All of lore.kernel.org
 help / color / mirror / Atom feed
From: NeilBrown <neilb@suse.com>
To: Jonathan Corbet <corbet@lwn.net>,
	Alexander Viro <viro@zeniv.linux.org.uk>
Cc: linux-doc@vger.kernel.org, linux-fsdevel@vger.kernel.org,
	LKML <linux-kernel@vger.kernel.org>
Subject: [PATCH] Documentation: update path-lookup.md for parallel lookups
Date: Mon, 19 Nov 2018 11:55:46 +1100	[thread overview]
Message-ID: <87k1l9dgx9.fsf@notabene.neil.brown.name> (raw)

[-- Attachment #1: Type: text/plain, Size: 9611 bytes --]

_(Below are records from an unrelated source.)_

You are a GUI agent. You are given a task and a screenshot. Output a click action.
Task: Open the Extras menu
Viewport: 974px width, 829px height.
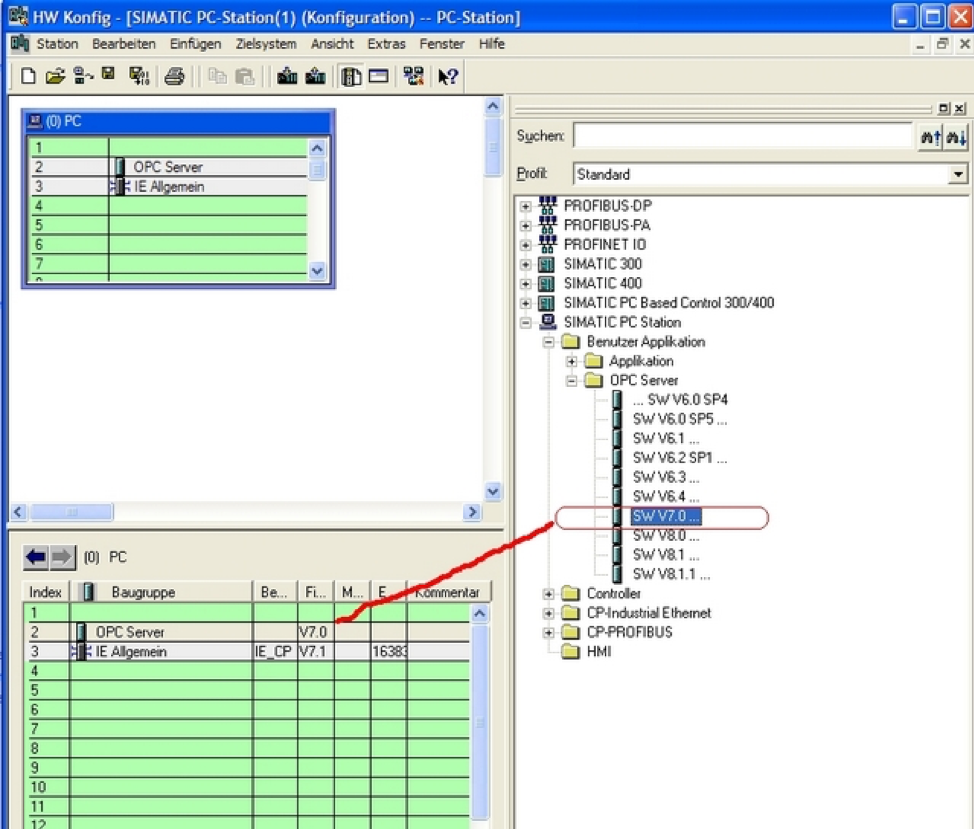pyautogui.click(x=386, y=44)
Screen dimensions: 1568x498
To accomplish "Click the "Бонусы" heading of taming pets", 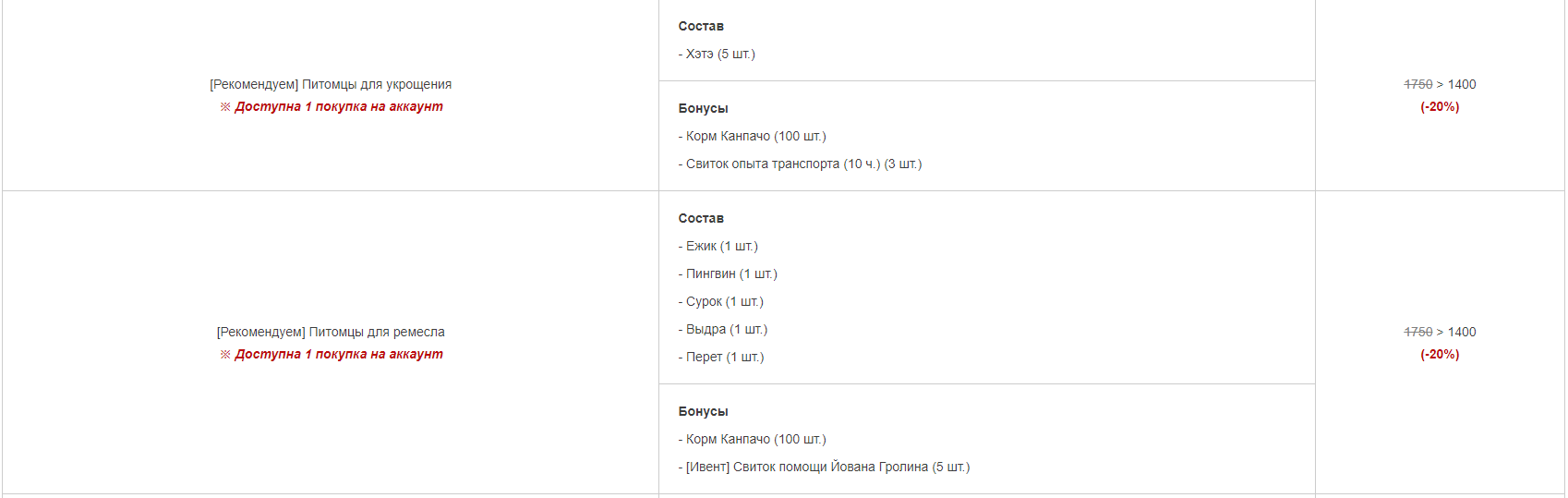I will [x=703, y=109].
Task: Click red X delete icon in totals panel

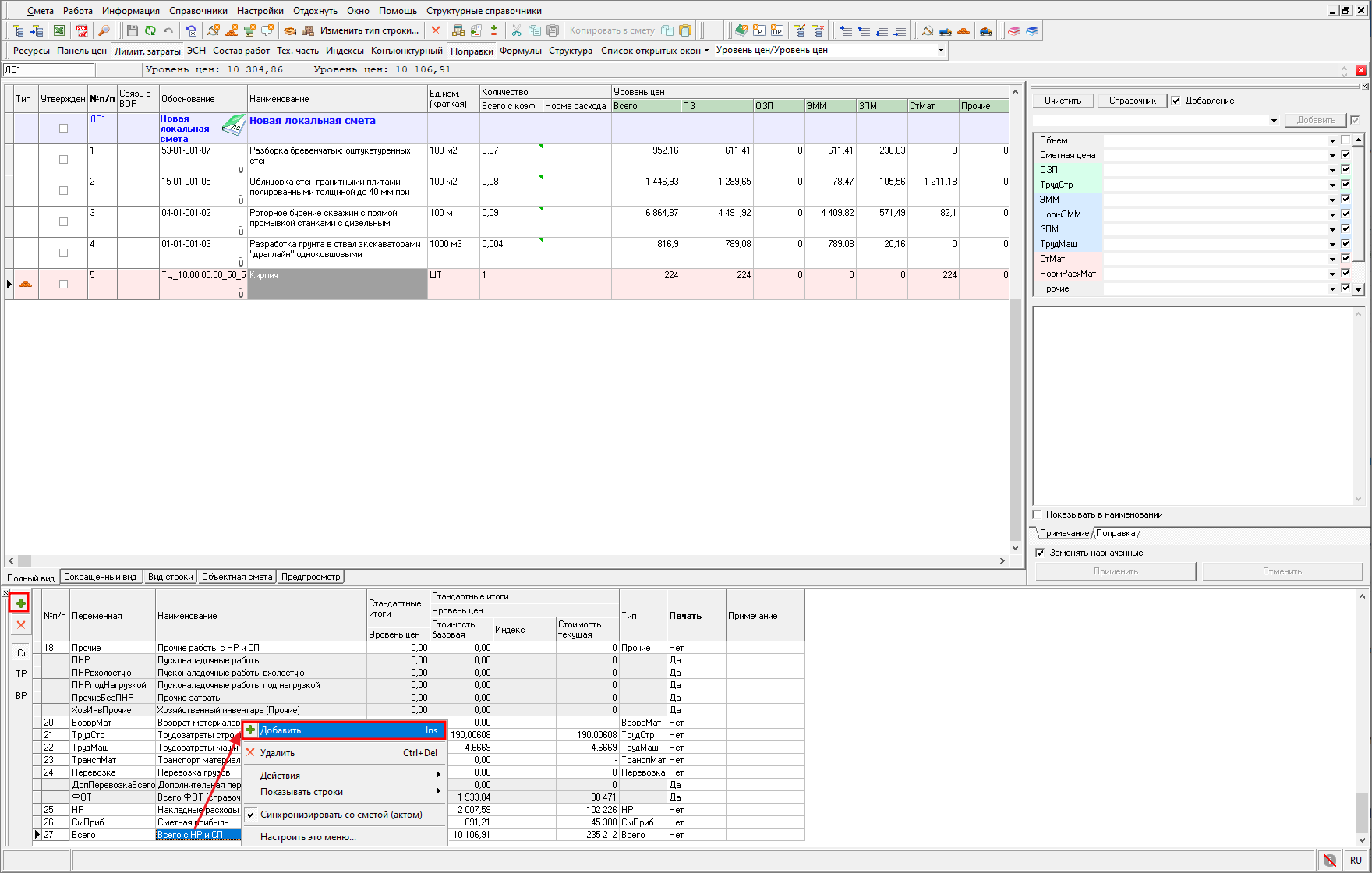Action: pyautogui.click(x=20, y=624)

Since this document was written, i_mutex has been replace with
i_rwsem, and shared locks are utilized to allow lookups in the one
directory to happen in parallel.

So replace i_mutex with i_rwsem, and explain how this is used for
parallel lookups.

Signed-off-by: NeilBrown <neilb@suse.com>
---

Just FYI

$ git grep -w i_mutex | wc -l
262

it was 276 before this patch... so a small improvement.

NeilBrown


 Documentation/filesystems/path-lookup.md | 85 ++++++++++++++++++------
 1 file changed, 66 insertions(+), 19 deletions(-)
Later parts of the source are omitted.